Files
loyal_companion/src/daemon_boyfriend/services/fact_extraction_service.py
2026-01-12 20:30:59 +01:00

357 lines
12 KiB
Python

"""Fact Extraction Service - autonomous extraction of facts from conversations."""
import json
import logging
import random
from datetime import datetime, timezone
from sqlalchemy import select
from sqlalchemy.ext.asyncio import AsyncSession
from daemon_boyfriend.config import settings
from daemon_boyfriend.models import User, UserFact
from .providers import Message
logger = logging.getLogger(__name__)
class FactExtractionService:
"""Autonomous extraction of facts from conversations."""

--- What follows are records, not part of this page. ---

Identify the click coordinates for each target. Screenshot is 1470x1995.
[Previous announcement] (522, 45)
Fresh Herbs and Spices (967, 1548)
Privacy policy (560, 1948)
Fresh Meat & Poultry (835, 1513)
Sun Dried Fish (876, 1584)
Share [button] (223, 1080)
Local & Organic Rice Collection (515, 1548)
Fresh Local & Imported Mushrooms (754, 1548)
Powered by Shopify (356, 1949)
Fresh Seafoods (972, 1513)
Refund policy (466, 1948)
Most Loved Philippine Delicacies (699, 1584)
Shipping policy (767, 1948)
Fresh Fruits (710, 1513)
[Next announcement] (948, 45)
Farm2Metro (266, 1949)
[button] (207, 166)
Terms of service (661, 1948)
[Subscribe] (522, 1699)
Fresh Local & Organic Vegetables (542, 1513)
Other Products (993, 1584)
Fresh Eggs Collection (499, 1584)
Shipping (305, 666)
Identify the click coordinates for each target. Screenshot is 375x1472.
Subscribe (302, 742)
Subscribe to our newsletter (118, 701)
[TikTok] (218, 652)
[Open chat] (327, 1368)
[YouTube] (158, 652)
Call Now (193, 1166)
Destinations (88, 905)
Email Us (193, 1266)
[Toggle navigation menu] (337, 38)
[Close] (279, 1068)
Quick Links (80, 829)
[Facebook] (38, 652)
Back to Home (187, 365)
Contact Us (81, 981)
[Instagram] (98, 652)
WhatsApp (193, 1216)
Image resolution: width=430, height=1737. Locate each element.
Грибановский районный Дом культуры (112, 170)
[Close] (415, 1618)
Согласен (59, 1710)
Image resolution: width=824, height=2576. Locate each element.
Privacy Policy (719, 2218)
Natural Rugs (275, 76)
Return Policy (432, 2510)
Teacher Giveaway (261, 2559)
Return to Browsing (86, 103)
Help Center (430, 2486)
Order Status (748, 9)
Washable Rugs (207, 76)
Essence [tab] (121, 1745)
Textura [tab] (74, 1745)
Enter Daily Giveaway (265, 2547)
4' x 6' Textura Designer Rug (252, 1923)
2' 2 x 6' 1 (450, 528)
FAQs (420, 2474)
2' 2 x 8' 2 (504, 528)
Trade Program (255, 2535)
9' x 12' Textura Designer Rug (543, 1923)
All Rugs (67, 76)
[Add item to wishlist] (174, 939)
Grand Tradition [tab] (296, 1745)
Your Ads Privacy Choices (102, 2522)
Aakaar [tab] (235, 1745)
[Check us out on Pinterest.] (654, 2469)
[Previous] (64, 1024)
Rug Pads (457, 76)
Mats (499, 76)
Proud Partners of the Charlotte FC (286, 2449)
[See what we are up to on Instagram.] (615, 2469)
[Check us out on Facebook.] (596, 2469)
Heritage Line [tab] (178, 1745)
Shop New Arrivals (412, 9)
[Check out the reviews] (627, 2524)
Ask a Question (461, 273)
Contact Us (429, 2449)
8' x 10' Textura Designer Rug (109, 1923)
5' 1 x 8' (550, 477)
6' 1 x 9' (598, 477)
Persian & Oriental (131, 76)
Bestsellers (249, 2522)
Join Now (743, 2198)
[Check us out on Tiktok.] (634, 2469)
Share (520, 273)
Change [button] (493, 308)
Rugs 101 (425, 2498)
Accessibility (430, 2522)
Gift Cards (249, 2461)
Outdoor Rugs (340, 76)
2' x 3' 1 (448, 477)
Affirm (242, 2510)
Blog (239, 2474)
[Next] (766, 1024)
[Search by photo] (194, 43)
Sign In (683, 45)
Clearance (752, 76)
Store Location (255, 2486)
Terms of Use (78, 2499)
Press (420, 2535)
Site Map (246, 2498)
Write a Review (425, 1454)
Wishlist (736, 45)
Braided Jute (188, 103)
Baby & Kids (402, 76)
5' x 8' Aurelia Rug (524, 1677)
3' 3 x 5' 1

# Minimum message length to consider for extraction
MIN_MESSAGE_LENGTH = 20
# Maximum facts to extract per message
MAX_FACTS_PER_MESSAGE = 3
def __init__(self, session: AsyncSession, ai_service=None) -> None:
self._session = session
self._ai_service = ai_service
async def maybe_extract_facts(
self,
user: User,
message_content: str,
discord_message_id: int | None = None,
) -> list[UserFact]:
"""Maybe extract facts from a message based on rate limiting.
Args:
user: The user who sent the message
message_content: The message content
discord_message_id: Optional Discord message ID for reference
Returns:
List of newly extracted facts (may be empty)
"""
if not settings.fact_extraction_enabled:
return []
# Rate limit: only extract from a percentage of messages
if random.random() > settings.fact_extraction_rate:
return []
return await self.extract_facts(user, message_content, discord_message_id)
async def extract_facts(
self,
user: User,
message_content: str,
discord_message_id: int | None = None,
) -> list[UserFact]:
"""Extract facts from a message.
Args:
user: The user who sent the message
message_content: The message content
discord_message_id: Optional Discord message ID for reference
Returns:
List of newly extracted facts
"""
# Skip messages that are too short or likely not informative
if not self._is_extractable(message_content):
return []
if not self._ai_service:
logger.warning("No AI service available for fact extraction")
return []
try:
# Get existing facts to avoid duplicates
existing_facts = await self._get_user_facts(user)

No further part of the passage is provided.